# Question about finishes



## Ax-man (May 6, 2011)

My knowledge of finishing wood especially for outdoor use is limited so if anyone can answer a few questions I am all ears.

I finally followed through on a chainsaw project. Not exactly carving but made an outdoor sitting bench with a backrest. The bench is made out of an American Elm log . 

It has been a few weeks since I cut the pieces and now the completed bench is starting to fade and weather from being outside. 

Question #1. Do I need to sand it to get some of the color back to about when the pieces were first cut or can I just apply some finish and the color will come back if I don't delay much longer. I am striving to get that dark brown look of the heartwood like when the slabs were first cut. I really don't want to sand the bench as it will take out some of the chainsaw marks which gives it some kind of rustic look.

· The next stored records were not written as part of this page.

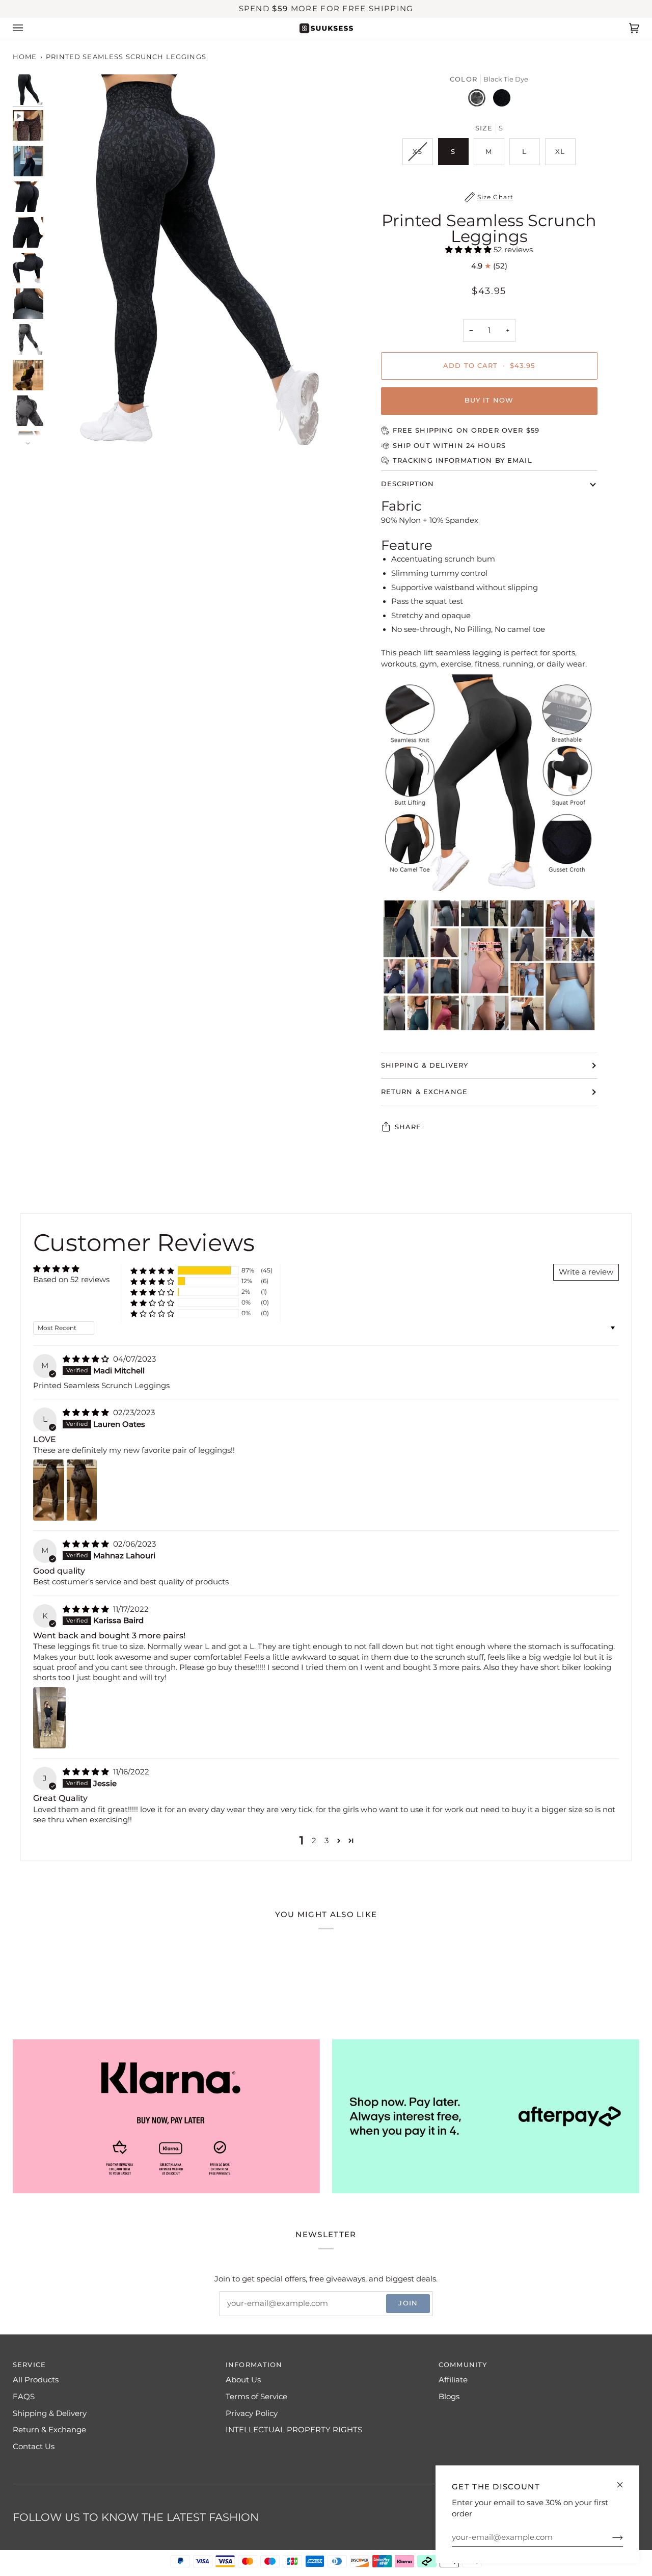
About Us (243, 2379)
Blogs (449, 2396)
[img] (87, 1359)
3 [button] (326, 1840)
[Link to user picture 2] (82, 1490)
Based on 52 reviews (71, 1279)
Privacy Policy (252, 2413)
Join (408, 2303)
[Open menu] (28, 28)
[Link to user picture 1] (48, 1490)
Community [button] (463, 2365)
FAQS (24, 2396)
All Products (36, 2379)
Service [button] (29, 2365)
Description (407, 484)
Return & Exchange (424, 1092)
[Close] (624, 2480)
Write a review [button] (586, 1272)
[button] (469, 249)
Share (408, 1127)
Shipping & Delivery (425, 1065)
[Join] (609, 2537)
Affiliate (453, 2379)
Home (25, 57)
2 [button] (314, 1840)
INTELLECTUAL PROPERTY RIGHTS (294, 2429)
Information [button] (254, 2365)
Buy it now (489, 400)
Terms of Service (256, 2396)
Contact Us (34, 2446)
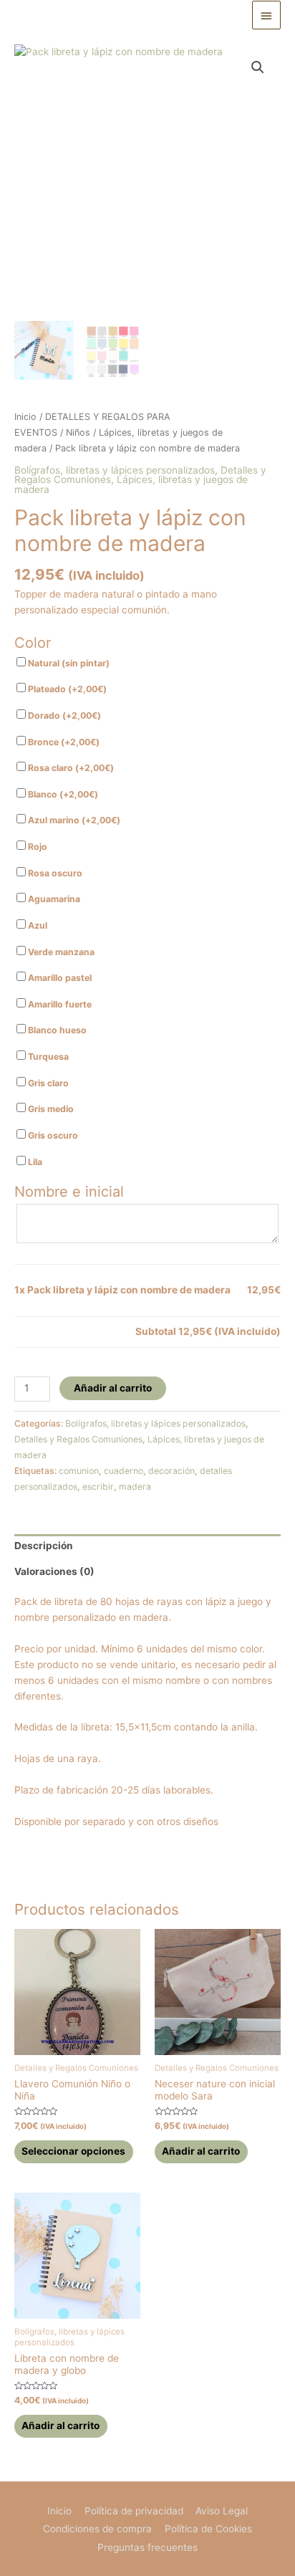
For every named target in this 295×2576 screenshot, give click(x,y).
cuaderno (123, 1470)
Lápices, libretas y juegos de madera (131, 484)
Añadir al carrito (113, 1388)
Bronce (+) (63, 742)
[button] (258, 67)
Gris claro (47, 1083)
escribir (98, 1486)
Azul (36, 925)
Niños (78, 432)
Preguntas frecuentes (147, 2547)
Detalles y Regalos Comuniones (78, 1439)
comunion (79, 1470)
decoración (171, 1470)
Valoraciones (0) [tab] (54, 1571)
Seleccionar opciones (73, 2151)
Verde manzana (60, 952)
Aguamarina (53, 899)
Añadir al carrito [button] (201, 2151)
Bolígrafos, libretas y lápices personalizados (114, 470)
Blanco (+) (62, 794)
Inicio (25, 416)
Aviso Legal (221, 2511)
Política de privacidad (133, 2511)
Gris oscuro (52, 1135)
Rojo (36, 846)
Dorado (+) (63, 715)
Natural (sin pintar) (68, 663)
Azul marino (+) (73, 820)
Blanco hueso (56, 1030)
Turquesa (47, 1056)
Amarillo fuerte (59, 1004)
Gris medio (50, 1108)
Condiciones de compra (97, 2528)
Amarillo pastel (59, 977)
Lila (34, 1162)
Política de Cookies (208, 2528)
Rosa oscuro (54, 873)
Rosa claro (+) (70, 767)
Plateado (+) (66, 689)
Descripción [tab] (43, 1545)
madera (135, 1486)
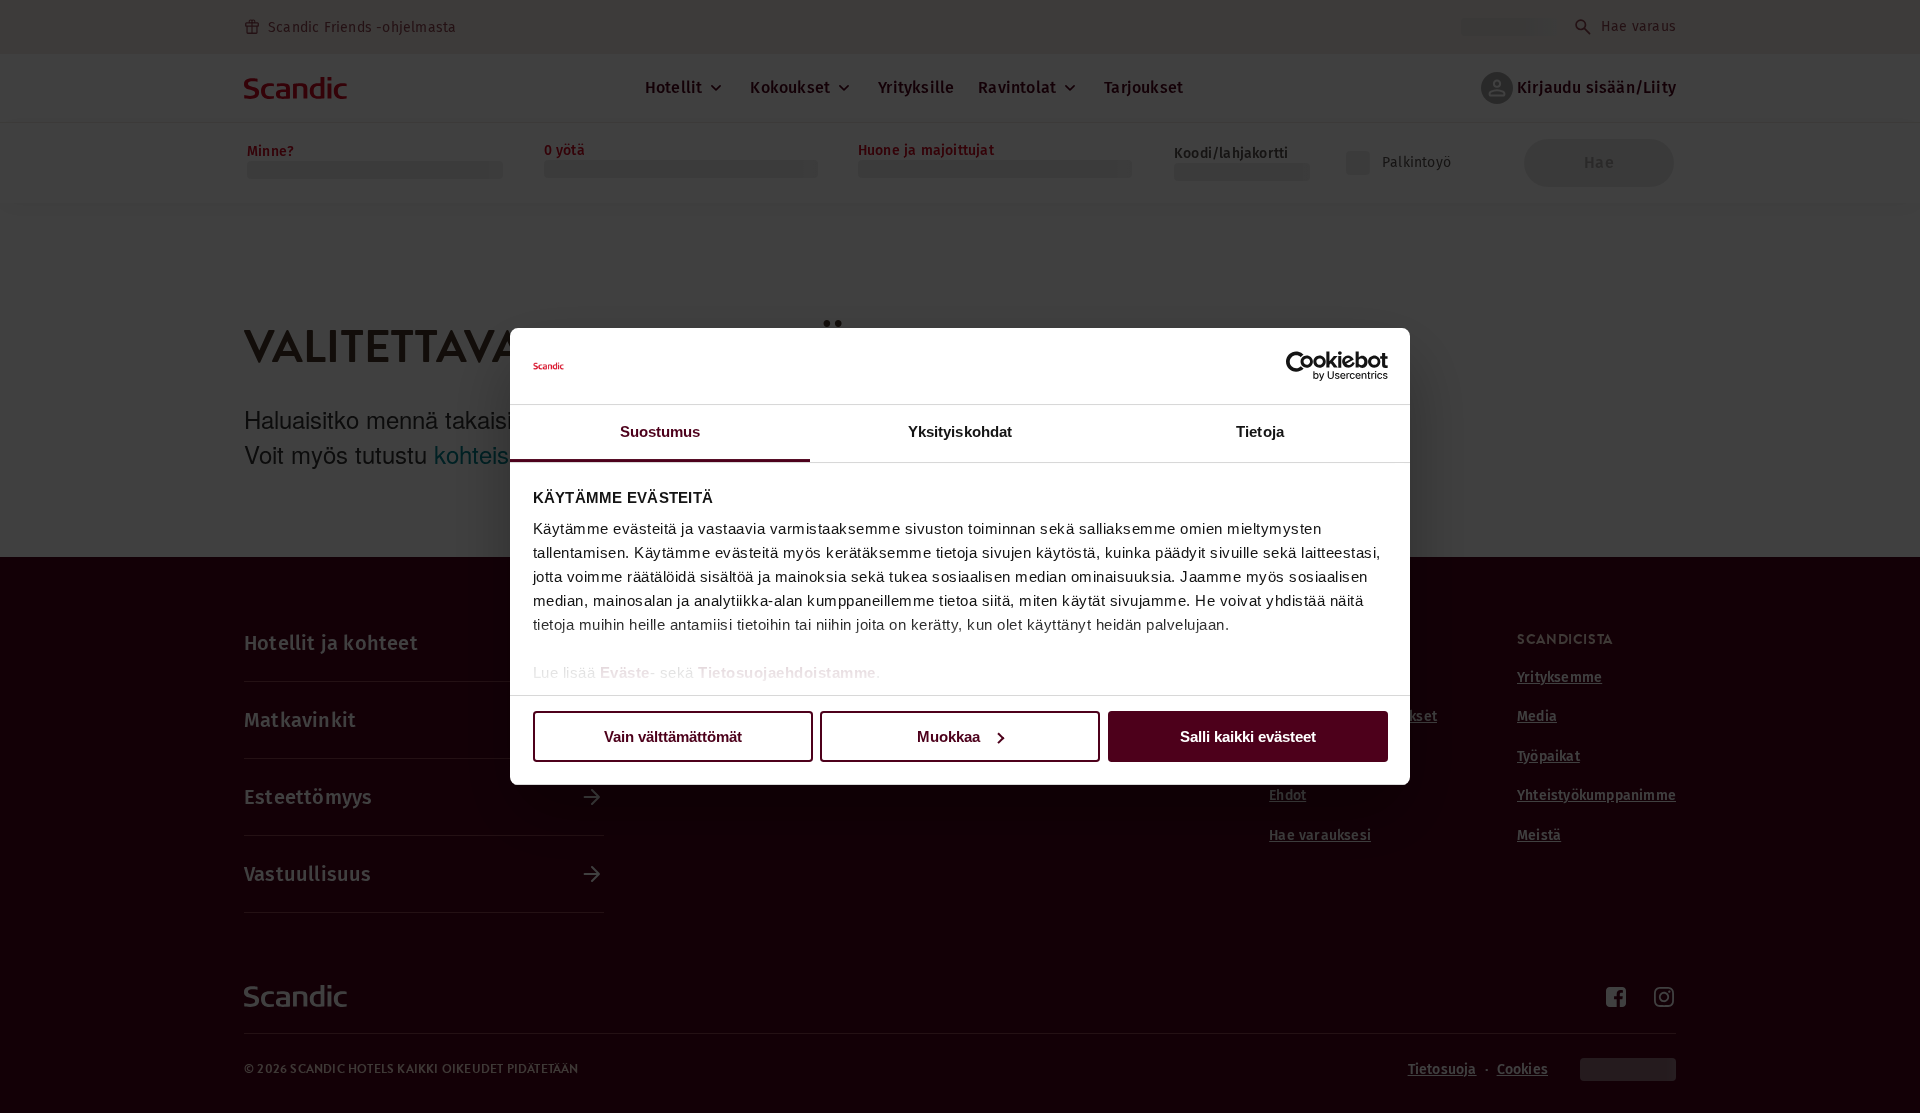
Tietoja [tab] (1260, 431)
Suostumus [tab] (660, 431)
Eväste (625, 672)
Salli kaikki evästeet (1248, 736)
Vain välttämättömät (673, 736)
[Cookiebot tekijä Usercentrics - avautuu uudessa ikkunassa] (1300, 366)
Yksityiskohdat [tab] (960, 431)
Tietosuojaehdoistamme (787, 672)
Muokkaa (948, 736)
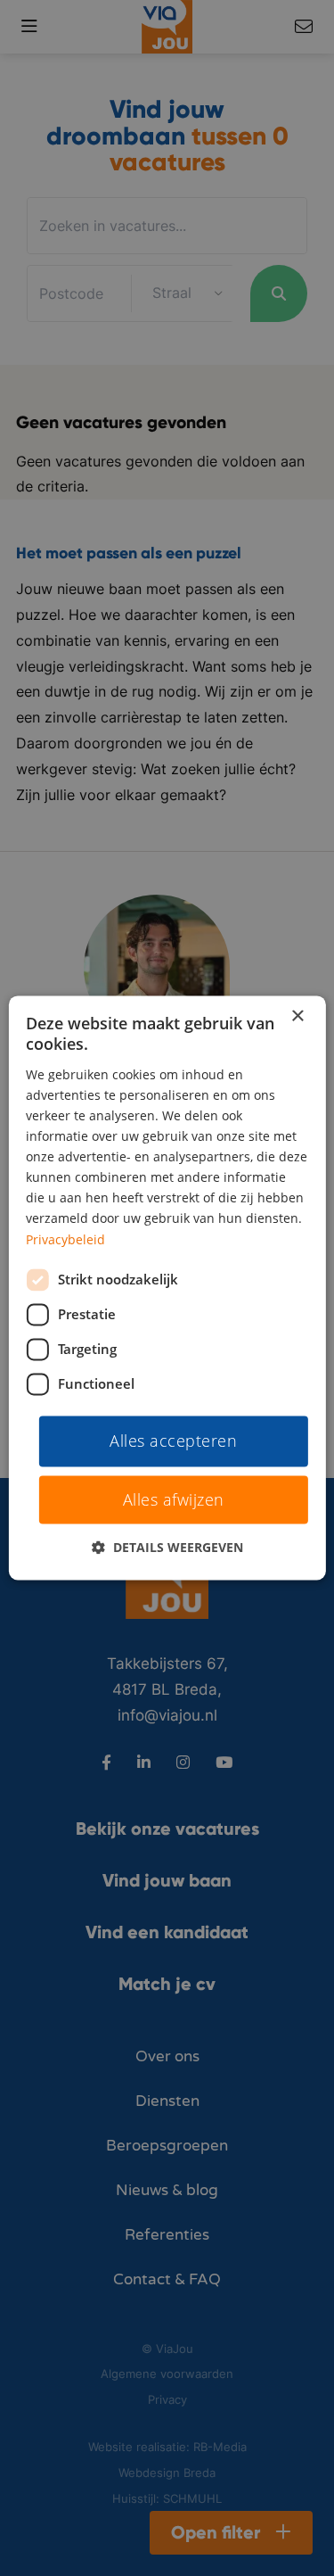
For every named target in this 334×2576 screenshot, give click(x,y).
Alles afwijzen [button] (173, 1500)
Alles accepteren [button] (173, 1440)
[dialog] (166, 1287)
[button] (167, 1548)
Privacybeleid (65, 1239)
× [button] (297, 1016)
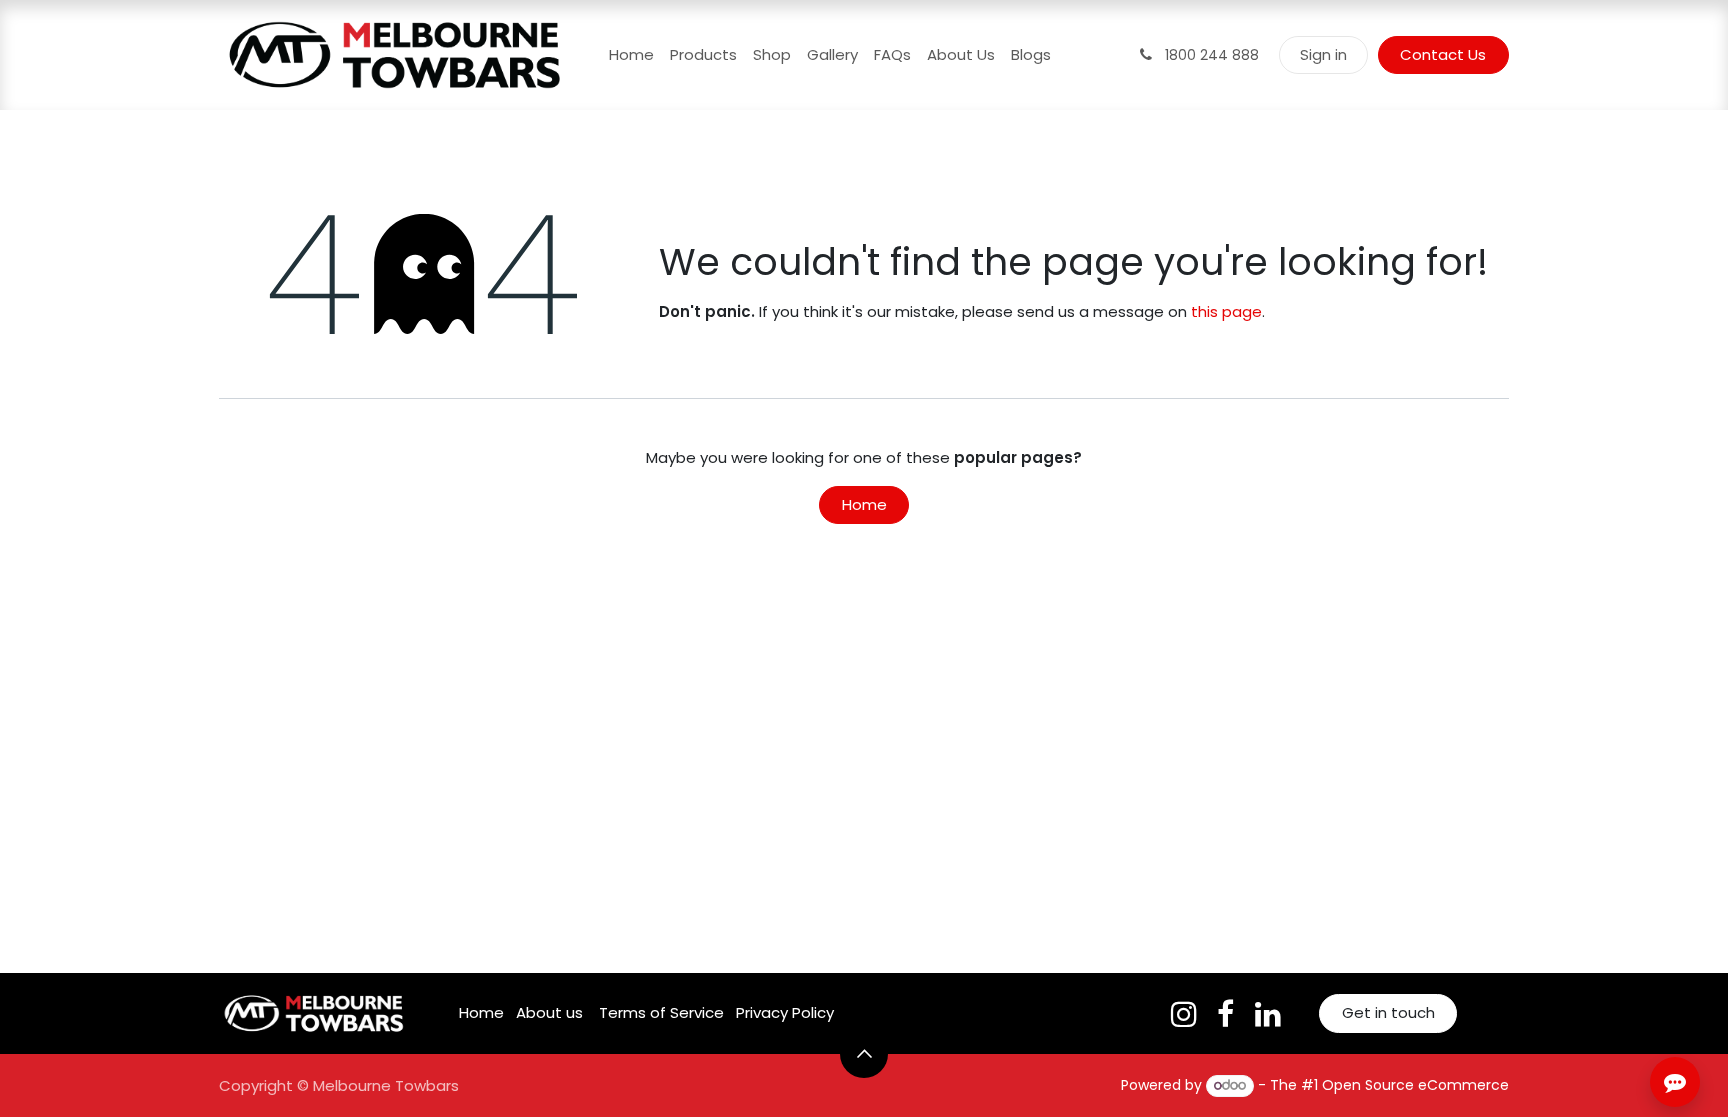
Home (864, 504)
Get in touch (1388, 1012)
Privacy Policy (785, 1012)
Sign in (1323, 54)
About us (549, 1012)
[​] (1184, 1014)
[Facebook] (1225, 1014)
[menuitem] (631, 55)
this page (1226, 311)
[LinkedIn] (1268, 1014)
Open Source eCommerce (1415, 1085)
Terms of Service (661, 1012)
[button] (864, 1054)
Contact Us (1443, 54)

Question #2 How about sealer?? What are the best finishes to use ??? Outdoor poly?? Marine varnish?? I am not clueless about stains and varnishes for indoor projects but finishing outside wood projects is uncharted waters for me.


----------



## ctrees4$ (May 7, 2011)

You will need to sand if you want to bring out the "fresh" wood color.For outdoor carvings stay away from high gloss clear stains.Use anything that says oil penatrating.Boiled Linseed Oil works well for me.


----------



## Ax-man (May 7, 2011)

Thanks, I was just thinking of that this morning because I have some and forgot I had it. I'll give it a try and see how it looks on some of the scrap pieces. Linseed Oil is probaly cheaper than some of those other finishes . I don't know because I haven't checked out any prices at the store


----------



## cowboyvet (May 7, 2011)

Use your saw to do the sanding if you want to keep the chainsaw marks. Put the bar on its side angled slightly so the chain on the top of the bar is all that is touching the wood. Move the saw towards the bottom of the bar dragging the top of the chain. This will sand the wood leaving the saw marks. 
As for finish, I use spar finish on my sculptures. Thin the first coat a little and put it on heavy letting it soak as much up as it will. Let dry and apply a couple more un-thinned coats. This is the best clear finish I've found so far for carvings. Some of the log home finishes work really well too but cost more and all I've found have some form of tint added.
The spar I use comes from Pittsburgh paints. It is made by Olympic and costs around $30 a gallon.


----------



## Ax-man (May 10, 2011)

I did some experimenting over the weekend with some new sanding attachments and applying the boiled linseed oil to some scrap pieces. I like the look. Cutting the linseed oil with mineral spirits in a 50/50 mix seems to bring the color of the wood out a little better, not much but just a little more intense. 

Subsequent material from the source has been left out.